* **Exercise text**

Bruce was learning quickly about how to deal with dangers on the road. ‘When in doubt – shoot’, was his policy, though he was careful about whom he shot at. When it seemed impolitic to harm an adversary he merely terrified them with bloodcurdling exhibitions of firepower. On this occasion Bruce and Balugani made it back to the boat with no casualties and believing ‘it would be our fault if they found us in the morning’, cast off and floated down to Luxor ‘where there was a governor for whom I had letters’. He was impressed by the ‘magnificent scenes of ruins’ at Luxor and nearby Karnak although he did not purchase anything. Already, it seems, rapacious Westerners were buying up the best bits of ancient Egypt and taking them home. A row of sphinxes ‘had been covered with earth till very recently, a Venetian physician and antiquary bought one of them at a very considerable price, as he said, for the king of Sardinia. This has accused several others to be uncovered, though no purchaser hath yet offered.’

The day before they arrived in Aswan, Bruce went to see the chief of a tribe of desert Arabs, Sheikh Nimmer. Bruce and the sheikh’s son had met in Cairo where Bruce had dispensed some medicine for the old man. He had promised at the time that he would come and check on his patient later which, with an eye on the main chance, he was now doing. By prescribing some more drugs and teaching the servants how to make a special type of lime juice for the old sheikh, Bruce managed to extract a sincere oath of loyalty.

* **What the task requires**
In the passage on Bruce's journey, rewrite the stretch from "The day before" through "oath of loyalty.", substituting "lemon juice" for "lime juice".

* **Given information**

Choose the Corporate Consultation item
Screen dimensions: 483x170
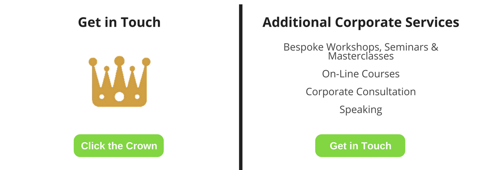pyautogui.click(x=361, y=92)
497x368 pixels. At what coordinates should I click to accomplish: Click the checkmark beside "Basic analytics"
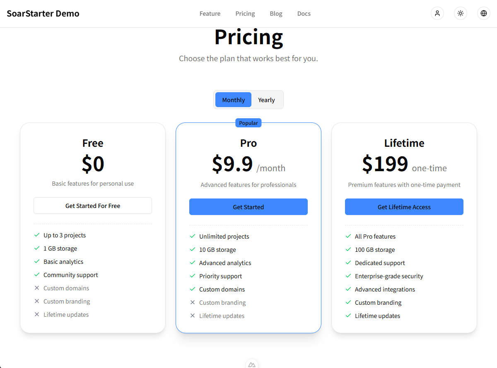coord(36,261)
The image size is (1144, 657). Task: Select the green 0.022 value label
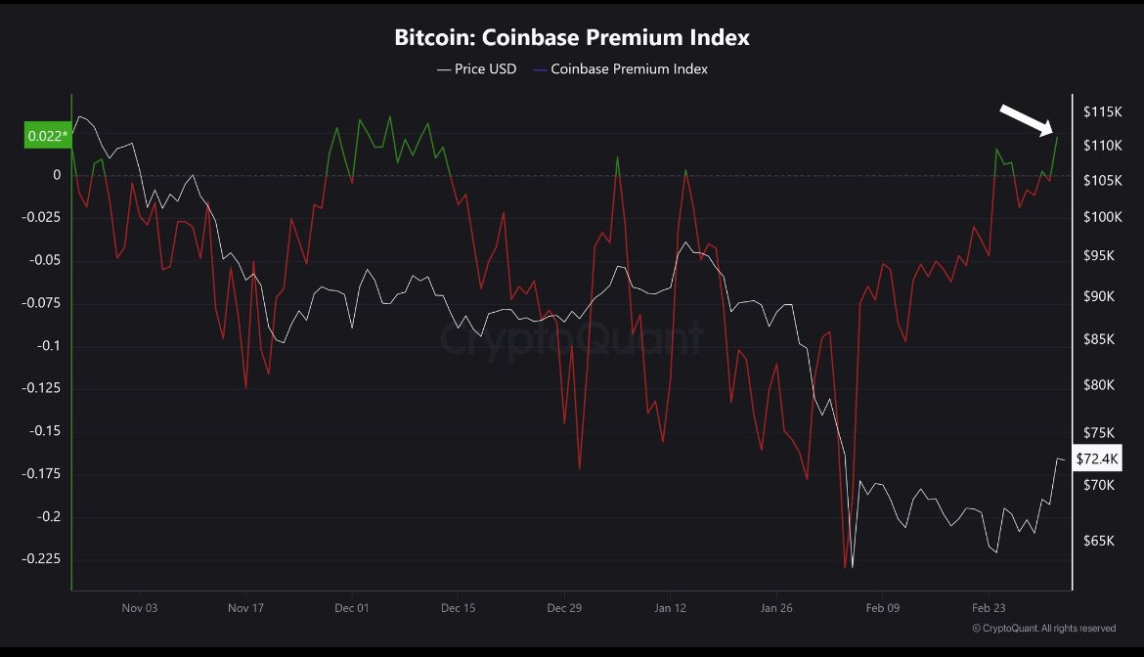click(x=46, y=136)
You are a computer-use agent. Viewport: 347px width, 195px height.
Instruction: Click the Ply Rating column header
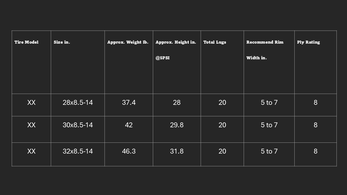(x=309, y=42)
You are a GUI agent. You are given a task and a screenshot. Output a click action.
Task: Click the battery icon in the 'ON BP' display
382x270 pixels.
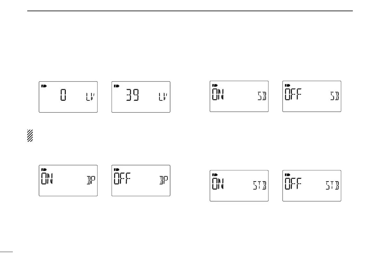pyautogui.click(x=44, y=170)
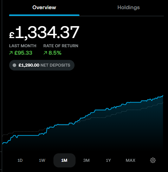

* **Response**
The day before they arrived in Aswan, Bruce went to see the chief of a tribe of desert Arabs, Sheikh Nimmer. Bruce and the sheikh’s son had met in Cairo where Bruce had dispensed some medicine for the old man. He had promised at the time that he would come and check on his patient later which, with an eye on the main chance, he was now doing. By prescribing some more drugs and teaching the servants how to make a special type of lemon juice for the old sheikh, Bruce managed to extract a sincere oath of loyalty.